There is a global debate going on concerning why the global financial crisis erupted. The technical debate is what it is; so far there is far more heat than light. But in addition to the technical debate is a debate about how certain underlying assumptions about human nature entertained by economists and even famous central bankers have turned out to be incorrect. It turns out that human beings - as consumers, investors, bankers, stock traders - have not behaved in precisely the ways "rigorous" economic theories predicted that they would. Even Alan Greenspan, former Chairman of the Federal Reserve, showed his surprise at human nature at a congressional hearing late last year: "I made a mistake in presuming that the self-interests of organizations, specifically banks and others, were such as that they were best capable of protecting their own shareholders and their equity in the firms." For a recent analysis written by one of the deepest writer/contributors associated with the Financial Times, please see John Kay's 'How economics lost sight of the real world' (FT Wednesday April 22 2009 page 11).

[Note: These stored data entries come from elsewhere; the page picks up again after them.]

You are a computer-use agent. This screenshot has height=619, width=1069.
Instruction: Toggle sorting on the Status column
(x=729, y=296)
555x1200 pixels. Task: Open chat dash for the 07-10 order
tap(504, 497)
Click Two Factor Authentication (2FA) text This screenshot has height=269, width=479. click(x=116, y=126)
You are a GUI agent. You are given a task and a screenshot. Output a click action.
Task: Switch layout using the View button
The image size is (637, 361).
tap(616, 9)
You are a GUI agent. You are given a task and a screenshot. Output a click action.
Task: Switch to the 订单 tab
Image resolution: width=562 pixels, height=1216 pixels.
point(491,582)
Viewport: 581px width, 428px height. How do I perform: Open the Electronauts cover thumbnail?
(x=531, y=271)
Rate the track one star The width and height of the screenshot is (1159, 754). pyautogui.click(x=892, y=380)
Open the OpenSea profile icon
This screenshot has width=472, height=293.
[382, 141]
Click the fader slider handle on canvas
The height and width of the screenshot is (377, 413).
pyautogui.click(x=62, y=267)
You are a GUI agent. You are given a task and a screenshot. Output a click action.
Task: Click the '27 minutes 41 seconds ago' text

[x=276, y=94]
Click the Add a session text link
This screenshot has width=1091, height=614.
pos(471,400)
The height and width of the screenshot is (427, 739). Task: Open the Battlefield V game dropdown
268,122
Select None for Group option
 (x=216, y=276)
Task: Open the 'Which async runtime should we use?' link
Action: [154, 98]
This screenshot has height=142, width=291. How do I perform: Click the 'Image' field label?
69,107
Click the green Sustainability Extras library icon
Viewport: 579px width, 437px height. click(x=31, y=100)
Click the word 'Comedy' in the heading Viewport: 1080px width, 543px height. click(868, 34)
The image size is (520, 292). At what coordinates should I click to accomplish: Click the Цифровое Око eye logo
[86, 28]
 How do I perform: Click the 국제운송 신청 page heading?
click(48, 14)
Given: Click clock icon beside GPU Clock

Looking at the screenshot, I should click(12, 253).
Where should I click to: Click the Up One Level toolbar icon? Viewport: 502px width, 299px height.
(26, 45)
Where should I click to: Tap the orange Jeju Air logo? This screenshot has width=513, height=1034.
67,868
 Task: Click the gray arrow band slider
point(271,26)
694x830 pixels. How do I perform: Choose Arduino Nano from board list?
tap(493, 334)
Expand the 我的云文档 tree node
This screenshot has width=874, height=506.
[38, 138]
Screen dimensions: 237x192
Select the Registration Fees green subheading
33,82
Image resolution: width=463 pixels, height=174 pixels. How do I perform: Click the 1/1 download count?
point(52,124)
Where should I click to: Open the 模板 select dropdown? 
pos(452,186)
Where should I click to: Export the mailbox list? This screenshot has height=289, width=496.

Kay makes the case superbly.
The debate about the fundamental role of human nature in determining economic outcomes reminds me of a dictum of Sir Isaiah Berlin's. Berlin's work remains a masterly take on the history of political thought. He teaches us that at the basis of any theory of how to organize human society is a theory of human nature. Each theory makes assumptions about what human beings are like. It follows that if you put the theory into practice its fortunes will depend on whether or not its underlying assumptions about human beings turn out to be correct. On this score, Berlin is with Immanuel Kant who famously said: "Out of the crooked timber of humanity nothing straight was ever made".
Human beings are, on this view, unchangeably complex and unpredictable. That is why technocratic assumptions don't work under real-world conditions. The idea of using models to predict human behavior and then betting fantastic sums of money on the outcome is ludicrous. But it also happens in the field of international development. John Kay's main point applies with equal force to efforts in international development. He says:
"That people respond rationally to incentives, and that market prices incorporate information about the world, are not terrible assumptions. But they are not universal truths either. Much of what creates profit opportunities and causes instability in the global economy results from the failure of these assumptions. Herd behaviour, asset mispricing and grossly imperfect information have led us to where we are today."
One can only hope that once the global system comes out of the current crisis so-called experts will learn to take human beings more seriously ... warts, unpredictability, frailty and all.